What is IBAN?
The IBAN (International Bank Account Number) is an international standard for uniquely identifying bank accounts. Created by the European Committee for Banking Standards and adopted by ISO 13616, IBAN facilitates international transfers by eliminating identification errors.
A valid IBAN contains between 15 and 34 alphanumeric characters, always starting with a two-letter country code (e.g., DE for Germany, ES for Spain), followed by two check digits and the local bank account number.
IBAN validation is crucial to avoid international transfer rejections, which can generate additional charges and delays of several days. Banks and payment platforms process millions of daily transactions that depend on correct IBAN validation.
How the validation algorithm works
IBAN uses the mod 97 algorithm defined in ISO 7064 standard. The technical process is:
- Remove spaces and convert to uppercase
- Move the first 4 characters (country code + check digits) to the end
- Replace each letter with its numeric value: A=10, B=11... Z=35
- Divide the resulting number by 97
- If remainder is 1, the IBAN is valid
For example, for DE89370400440532013000: rearrange as 370400440532013000DE89, convert to 370400440532013000131489, and the mod 97 calculation must give remainder 1.
This algorithm detects transposition and typing errors with 99.9% effectiveness. Additionally, each country has specific lengths validated by the standard.
When and why to validate an IBAN
IBAN validation is essential in multiple commercial and personal scenarios:
- SEPA international transfers: before sending money to Europe, validation avoids bank rejections and return fees (typically €10-30)

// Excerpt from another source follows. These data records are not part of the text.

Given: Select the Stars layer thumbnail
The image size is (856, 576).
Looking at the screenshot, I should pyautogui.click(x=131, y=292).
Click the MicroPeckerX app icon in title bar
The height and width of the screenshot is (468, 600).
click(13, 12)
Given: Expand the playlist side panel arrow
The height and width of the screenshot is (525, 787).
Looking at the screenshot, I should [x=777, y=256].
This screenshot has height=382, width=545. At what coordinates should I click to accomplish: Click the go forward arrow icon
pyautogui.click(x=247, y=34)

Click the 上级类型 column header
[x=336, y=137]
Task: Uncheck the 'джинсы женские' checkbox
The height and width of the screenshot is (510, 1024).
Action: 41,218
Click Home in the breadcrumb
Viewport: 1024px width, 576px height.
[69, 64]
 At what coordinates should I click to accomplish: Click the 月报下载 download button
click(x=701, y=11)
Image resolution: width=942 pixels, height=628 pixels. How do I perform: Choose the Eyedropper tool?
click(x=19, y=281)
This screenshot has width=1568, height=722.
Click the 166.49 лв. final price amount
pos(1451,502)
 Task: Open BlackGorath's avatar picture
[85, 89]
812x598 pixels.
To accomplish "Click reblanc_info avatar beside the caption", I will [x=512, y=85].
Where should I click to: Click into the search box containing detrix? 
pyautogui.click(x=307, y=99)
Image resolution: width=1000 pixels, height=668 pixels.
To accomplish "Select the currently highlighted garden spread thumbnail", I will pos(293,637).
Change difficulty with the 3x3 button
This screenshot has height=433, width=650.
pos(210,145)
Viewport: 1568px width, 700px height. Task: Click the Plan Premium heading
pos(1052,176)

- Multinational payroll: companies with employees in different countries must verify each IBAN to guarantee correct payments
- E-commerce integration: platforms allowing direct debit payments require real-time validation
- Customer onboarding: fintech and digital banks validate IBANs during user registration to comply with KYC
Validating before processing significantly reduces operational costs. A European Payments Council study shows that transfers rejected due to invalid IBAN represent 12% of total banking errors.
Limitations and common mistakes
This validator checks the IBAN's mathematical structure, but has important limitations:
- Does not verify real existence: an IBAN can be mathematically valid but not correspond to an active account
- Does not check ownership: cannot confirm the IBAN belongs to a specific person or company
- Does not detect closed accounts: if an account was canceled, the format remains valid
- Format sensitive: some banking systems reject IBANs with spaces or hyphens, even if technically correct
Common mistakes: copying IBANs with extra characters (invisible spaces), confusing letter O with number 0, or using IBANs from countries that haven't adopted the standard (like the United States). For critical validations, combine this tool with direct bank verification via APIs like Plaid or TrueLayer.